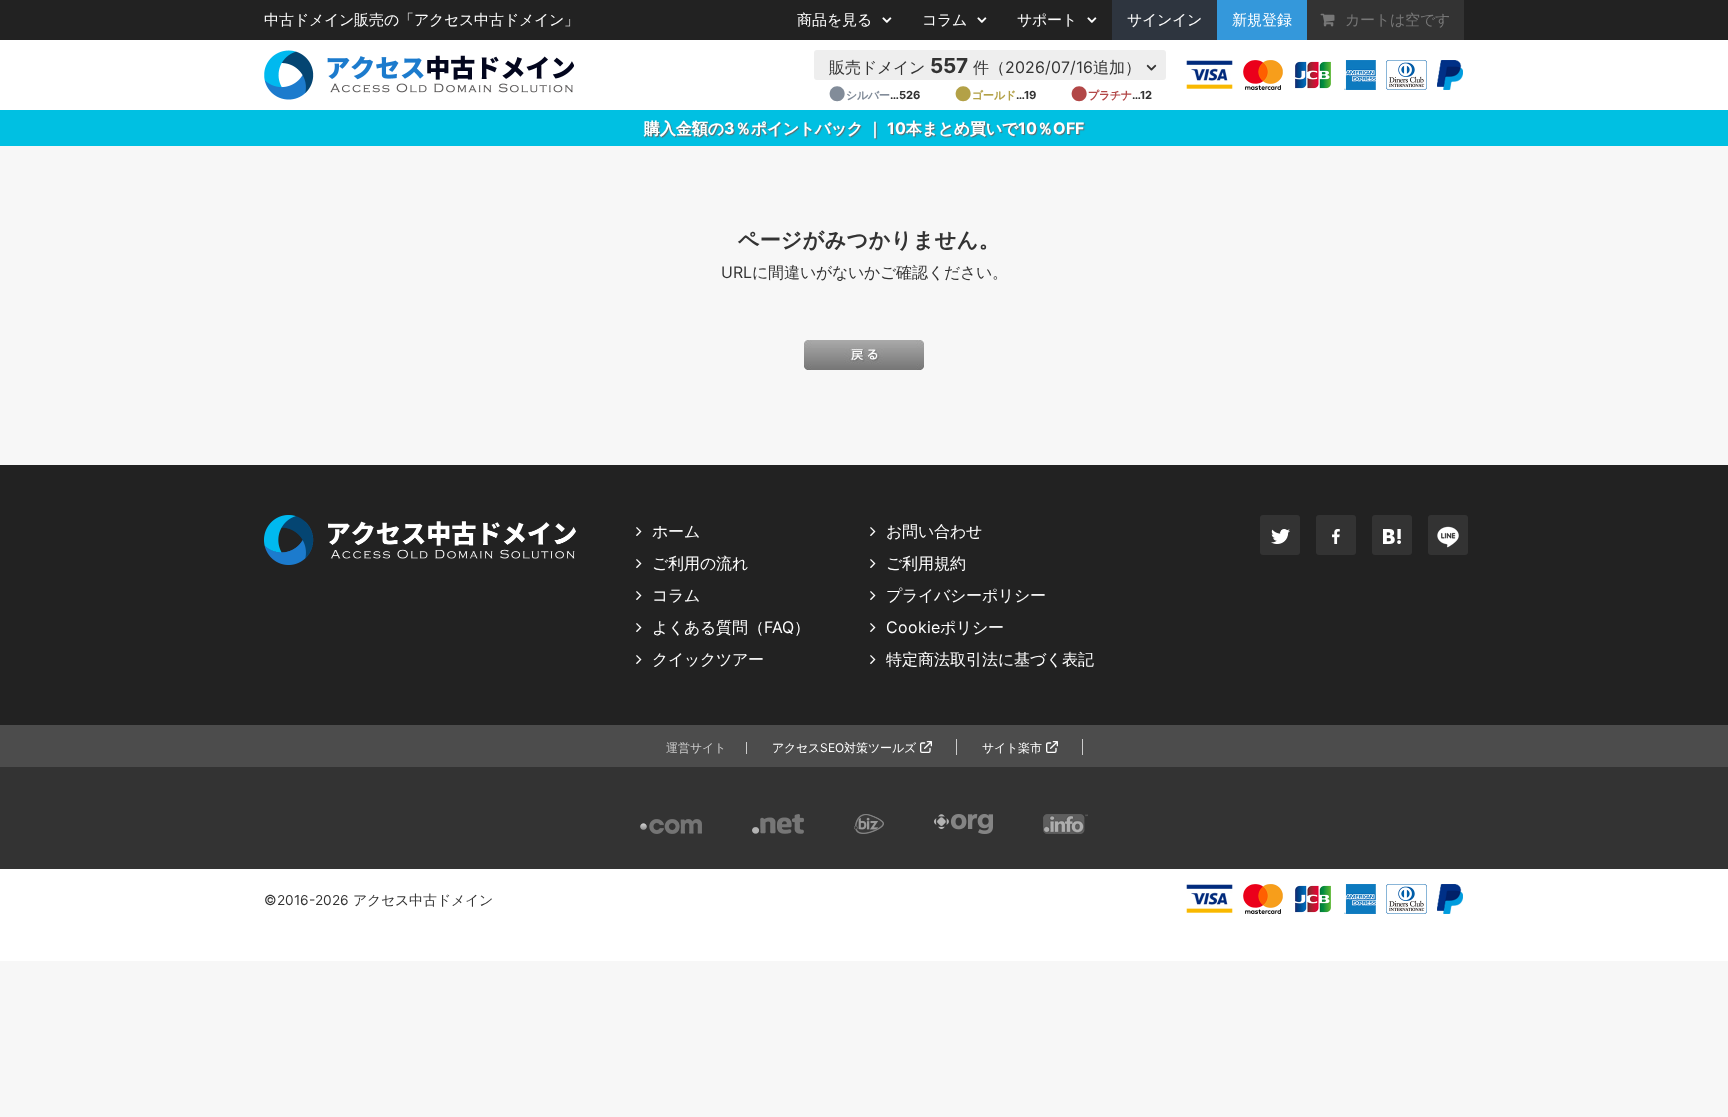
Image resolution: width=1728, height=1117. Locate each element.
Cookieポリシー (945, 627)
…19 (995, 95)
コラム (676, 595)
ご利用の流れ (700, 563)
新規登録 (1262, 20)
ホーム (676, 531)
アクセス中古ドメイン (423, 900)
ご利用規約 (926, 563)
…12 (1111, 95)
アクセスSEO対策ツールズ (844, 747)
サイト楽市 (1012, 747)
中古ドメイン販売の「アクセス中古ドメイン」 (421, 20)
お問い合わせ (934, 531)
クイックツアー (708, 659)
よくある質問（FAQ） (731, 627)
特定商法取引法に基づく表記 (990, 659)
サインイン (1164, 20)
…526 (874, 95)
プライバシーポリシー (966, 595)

....................

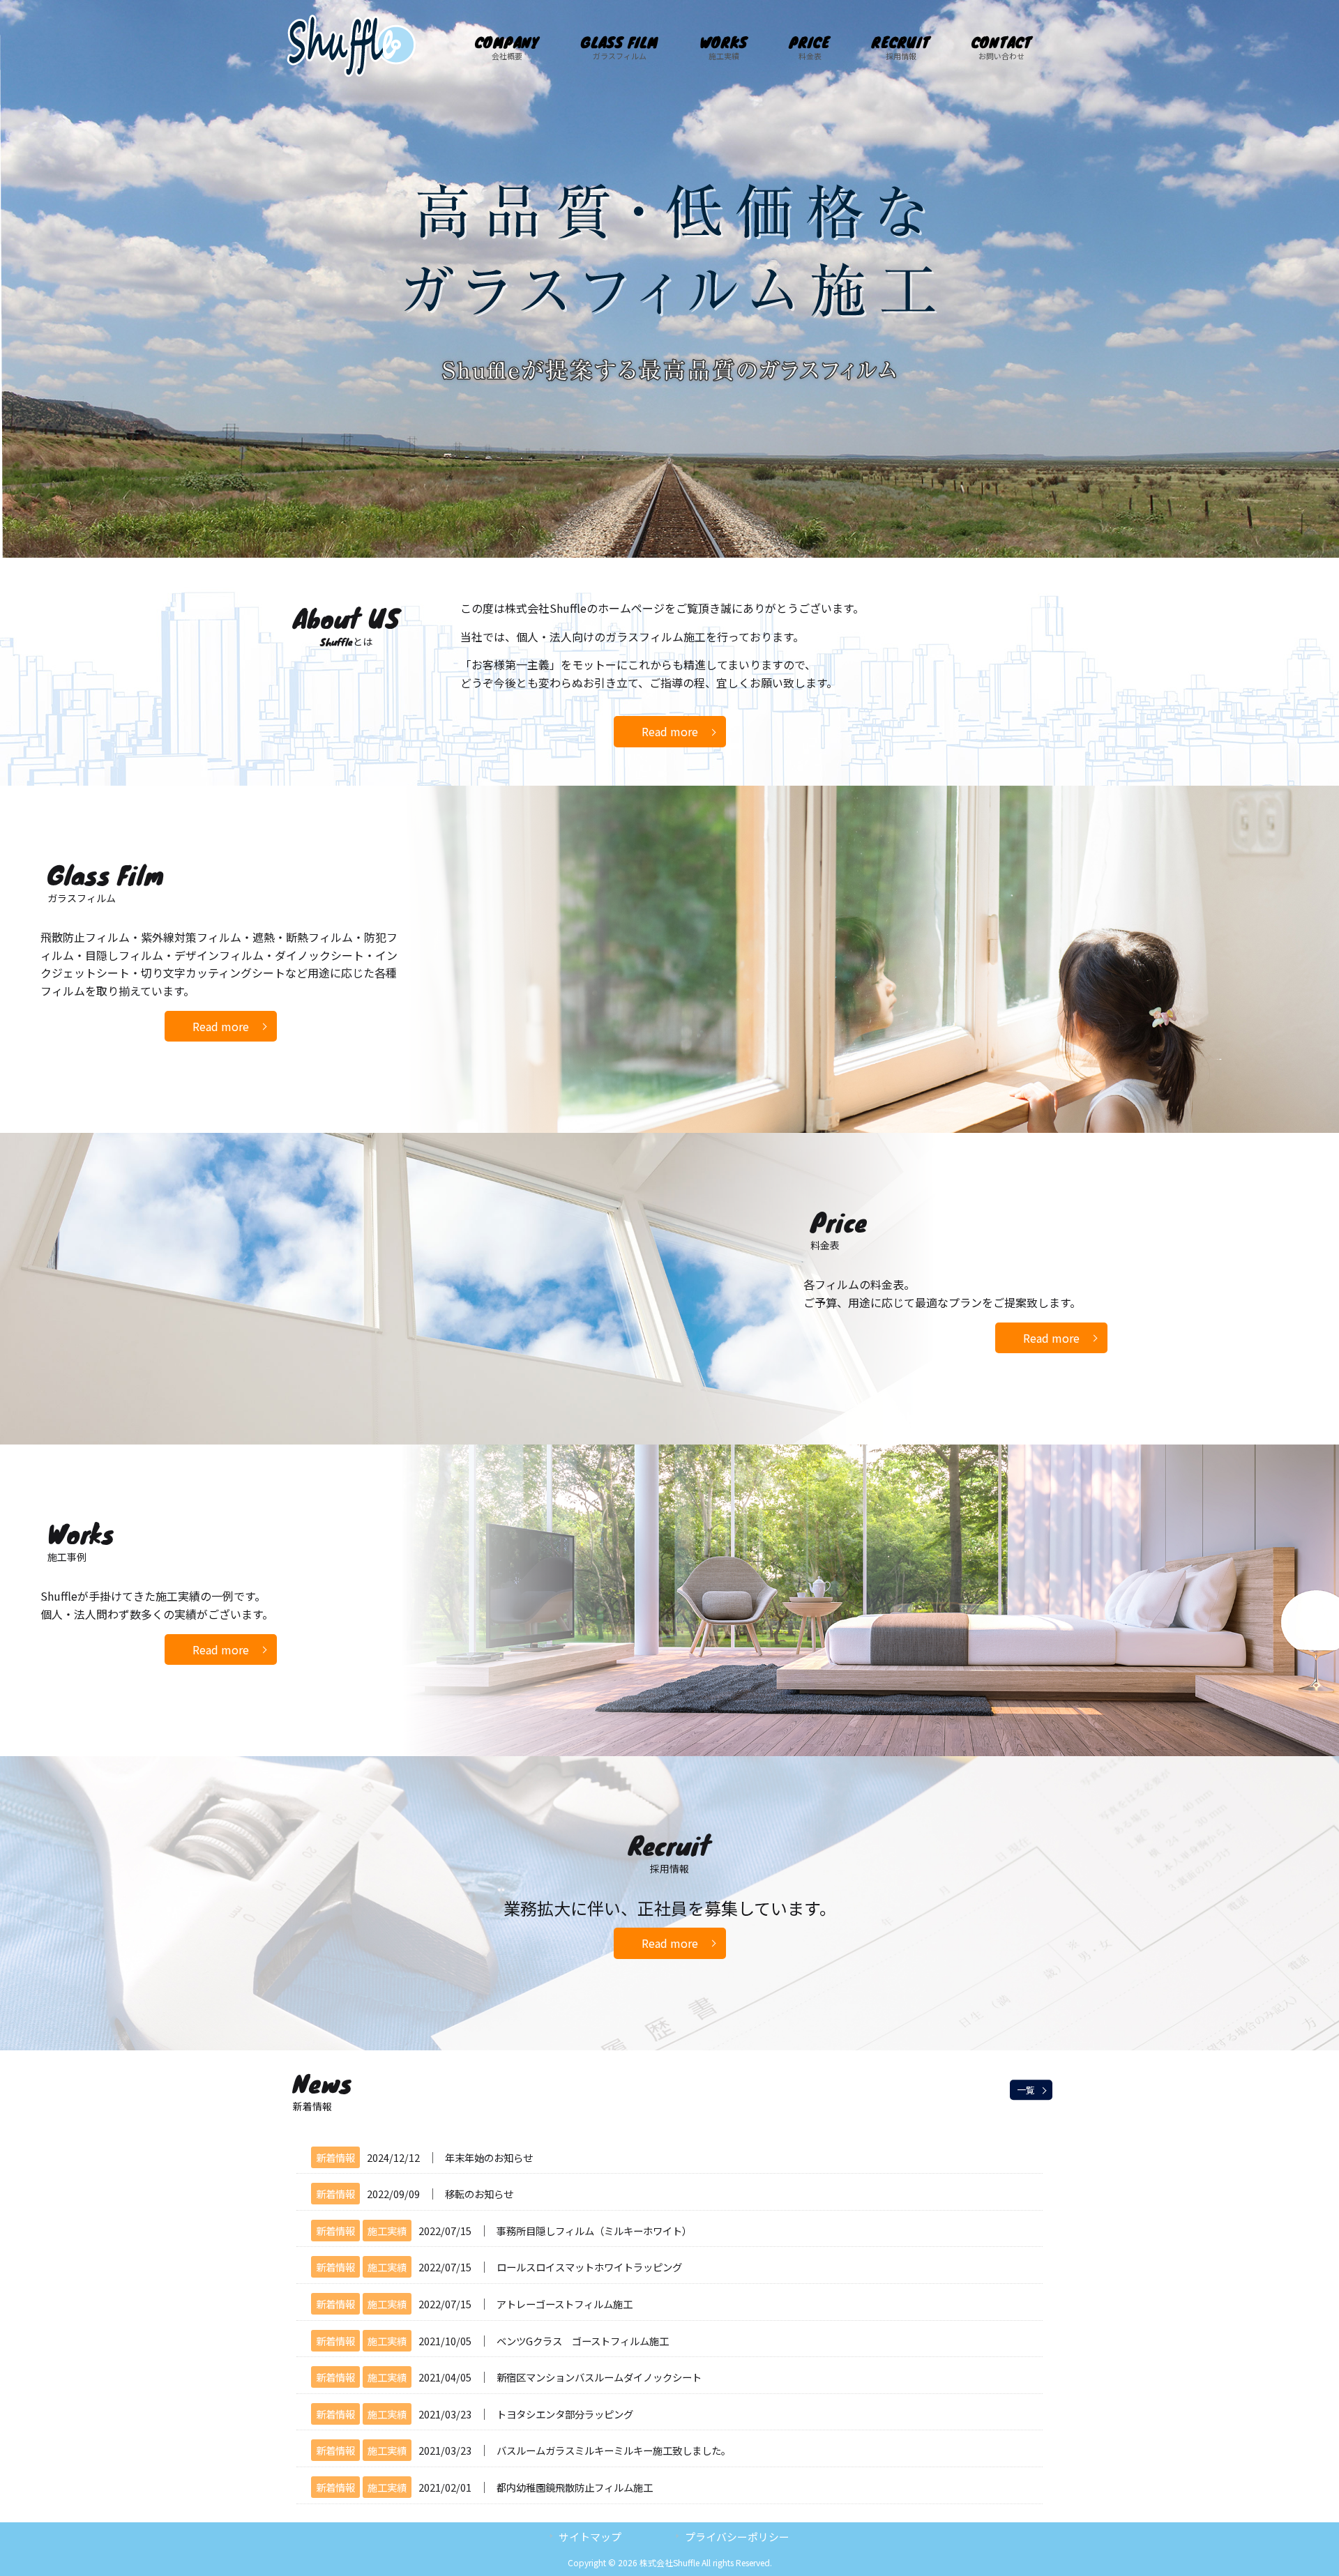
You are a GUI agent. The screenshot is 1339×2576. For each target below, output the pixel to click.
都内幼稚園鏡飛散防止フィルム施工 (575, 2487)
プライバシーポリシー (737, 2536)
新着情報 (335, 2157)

....................

- Brief
The required output is the stretch of entries above from the line containing "Image resolution: width=1728, height=1117." through the line containing "プライバシーポリシー (966, 595)", reproduced exactly.

- Result for this task
Image resolution: width=1728, height=1117. Locate each element.
Cookieポリシー (945, 627)
…19 (995, 95)
コラム (676, 595)
ご利用の流れ (700, 563)
新規登録 (1262, 20)
ホーム (676, 531)
アクセス中古ドメイン (423, 900)
ご利用規約 (926, 563)
…12 (1111, 95)
アクセスSEO対策ツールズ (844, 747)
サイト楽市 (1012, 747)
中古ドメイン販売の「アクセス中古ドメイン」 (421, 20)
お問い合わせ (934, 531)
クイックツアー (708, 659)
よくある質問（FAQ） (731, 627)
特定商法取引法に基づく表記 (990, 659)
サインイン (1164, 20)
…526 (874, 95)
プライバシーポリシー (966, 595)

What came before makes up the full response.